→ **What needs to be done**: Could you give the records below again exactly, without the pictures?

[Data shown — start]

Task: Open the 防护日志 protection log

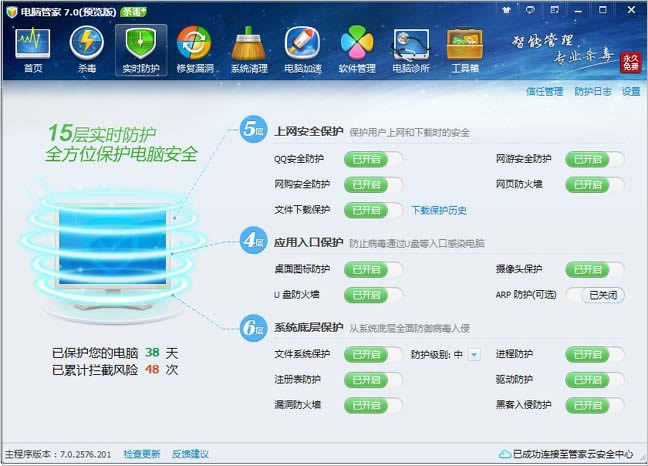Action: [x=593, y=91]
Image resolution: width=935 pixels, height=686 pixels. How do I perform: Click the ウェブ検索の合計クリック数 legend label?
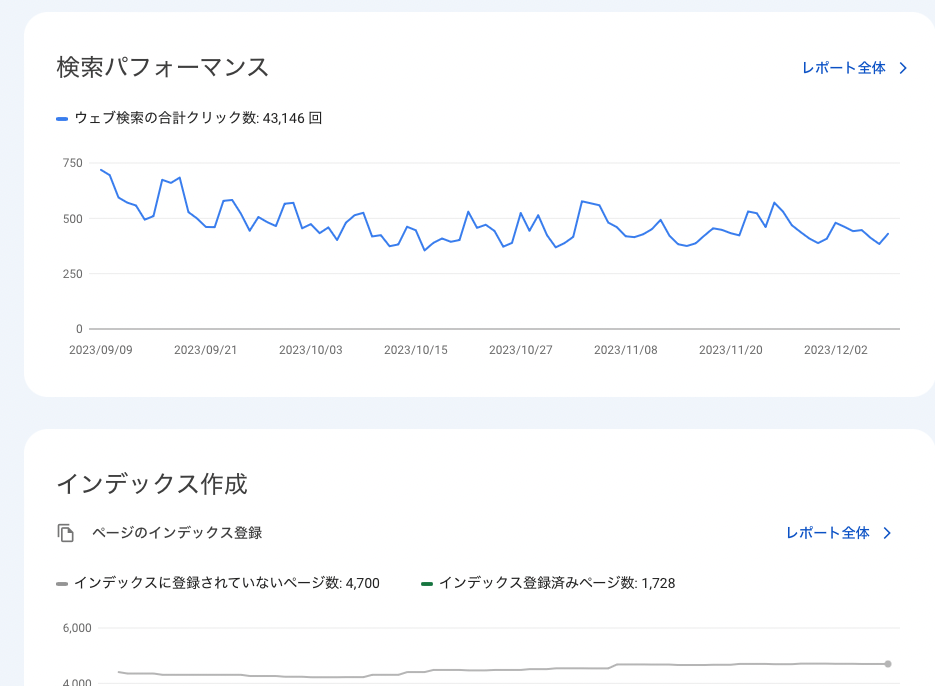click(199, 118)
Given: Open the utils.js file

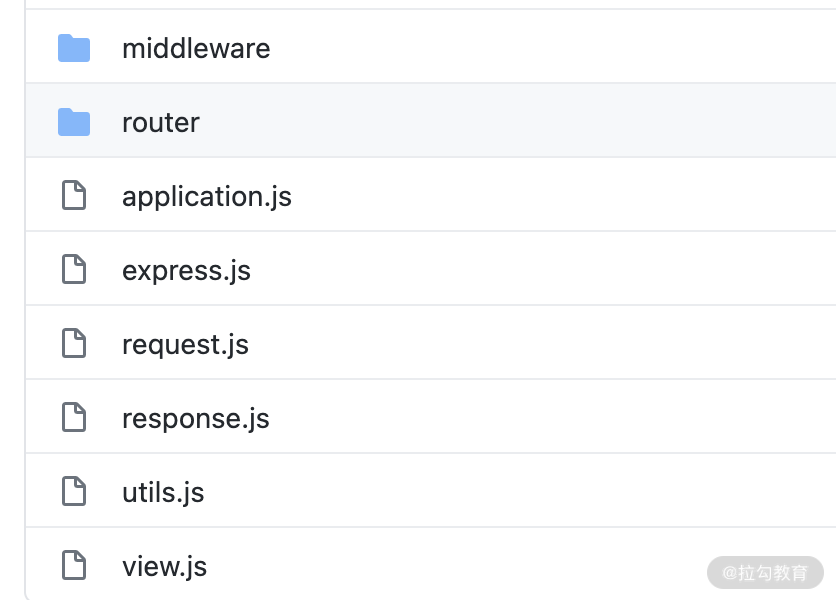Looking at the screenshot, I should (163, 493).
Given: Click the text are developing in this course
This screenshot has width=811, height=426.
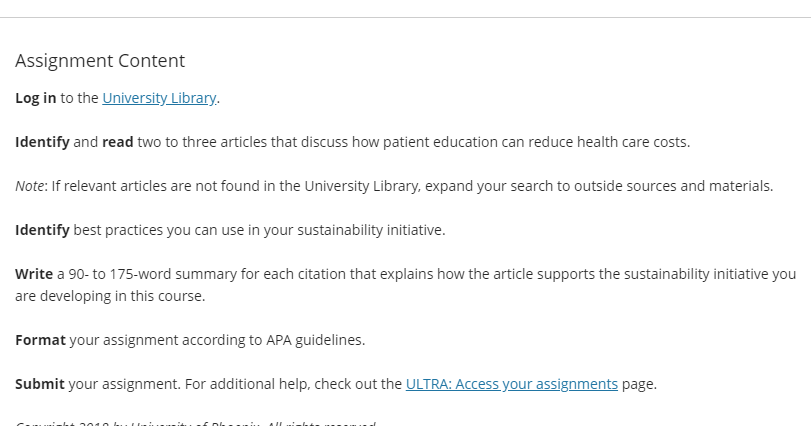Looking at the screenshot, I should (x=110, y=296).
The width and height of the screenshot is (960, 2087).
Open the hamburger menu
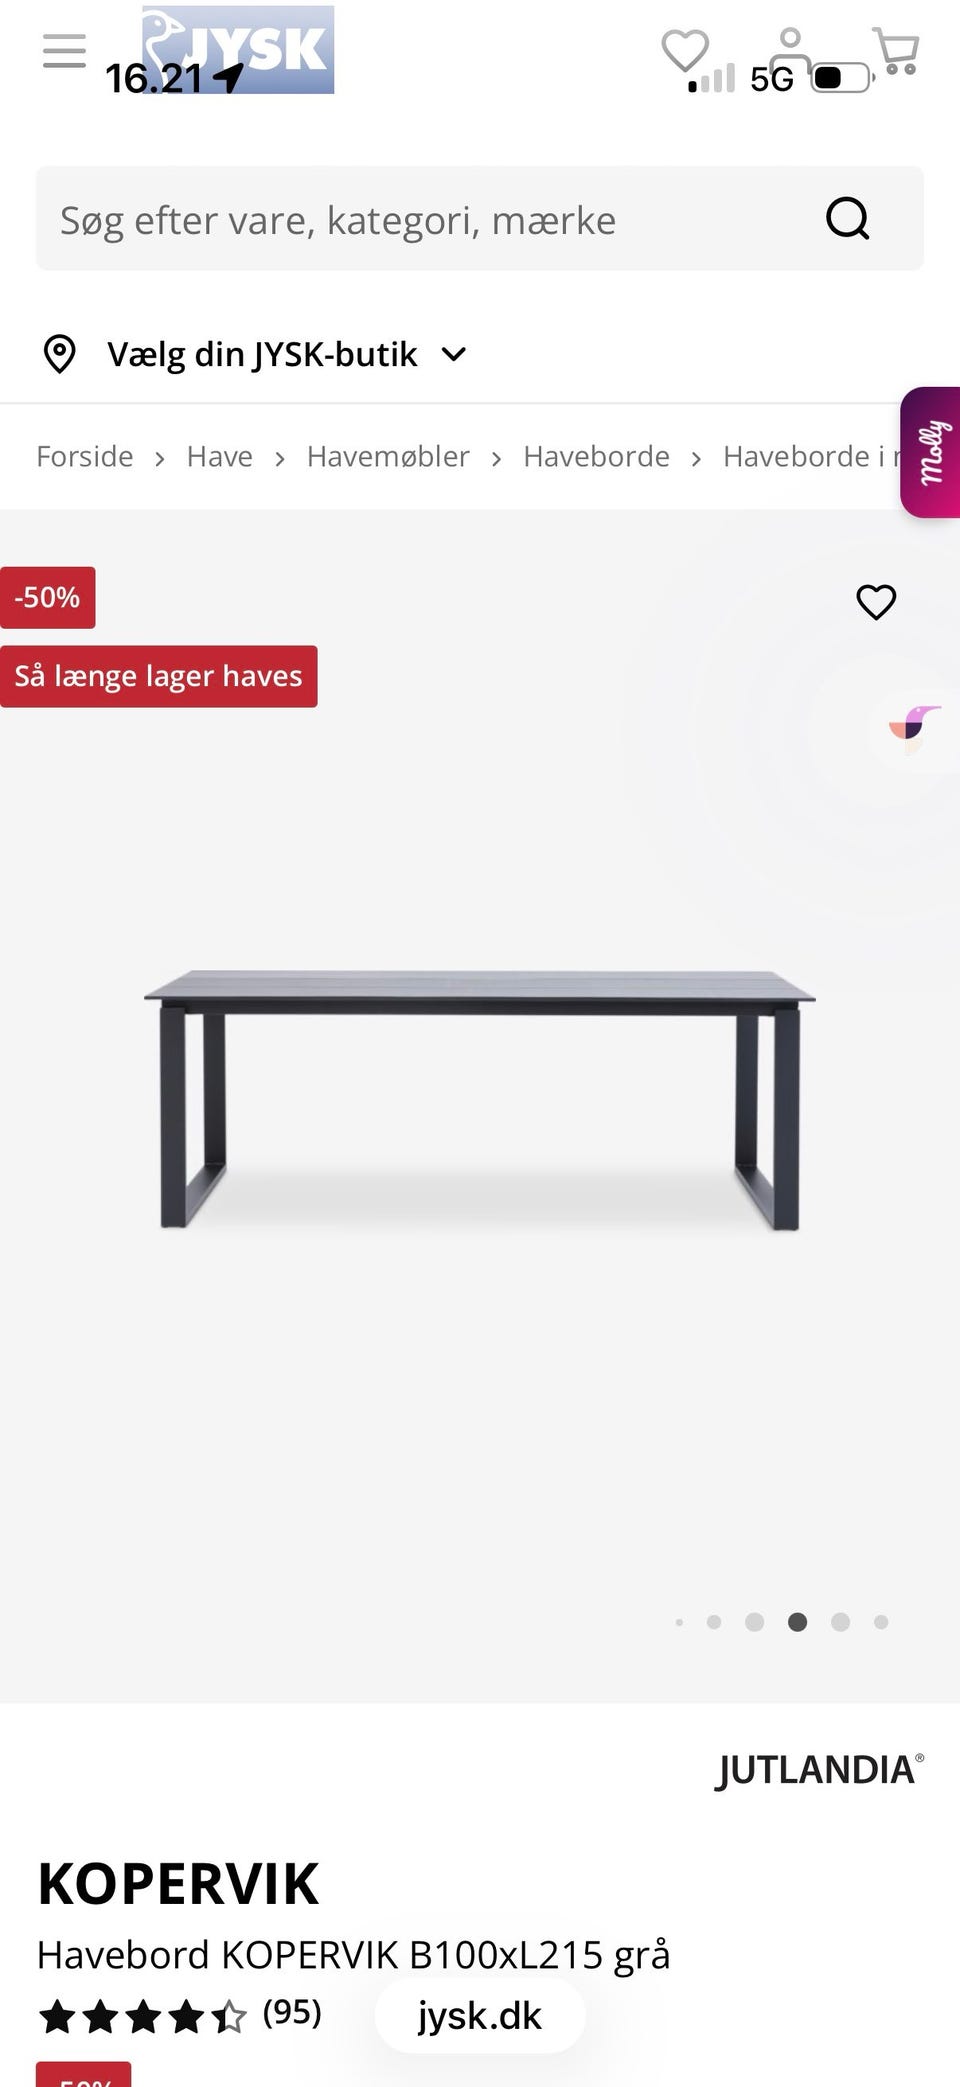coord(64,51)
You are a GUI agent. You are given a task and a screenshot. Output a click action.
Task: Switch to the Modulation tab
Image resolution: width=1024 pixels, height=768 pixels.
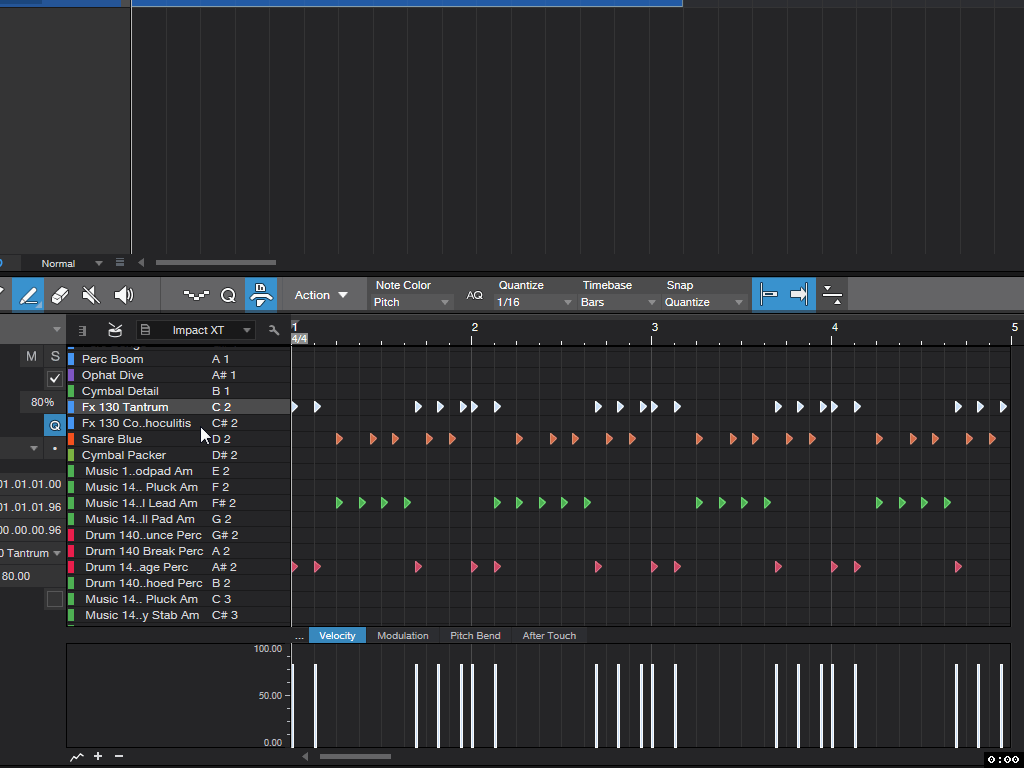pos(403,635)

[Data shown — finish]

→ **Task output**:
Task: Open the 防护日志 protection log

Action: [x=593, y=91]
Image resolution: width=935 pixels, height=686 pixels. How do I perform: Click the ウェブ検索の合計クリック数 legend label?
click(199, 118)
Given: Open the utils.js file

Looking at the screenshot, I should (163, 493).
Given: Click the text are developing in this course
This screenshot has width=811, height=426.
Looking at the screenshot, I should (x=110, y=296).
The width and height of the screenshot is (960, 2087).
Open the hamburger menu
coord(64,51)
You are a GUI agent. You are given a task and a screenshot. Output a click action.
Task: Switch to the Modulation tab
Image resolution: width=1024 pixels, height=768 pixels.
pos(403,635)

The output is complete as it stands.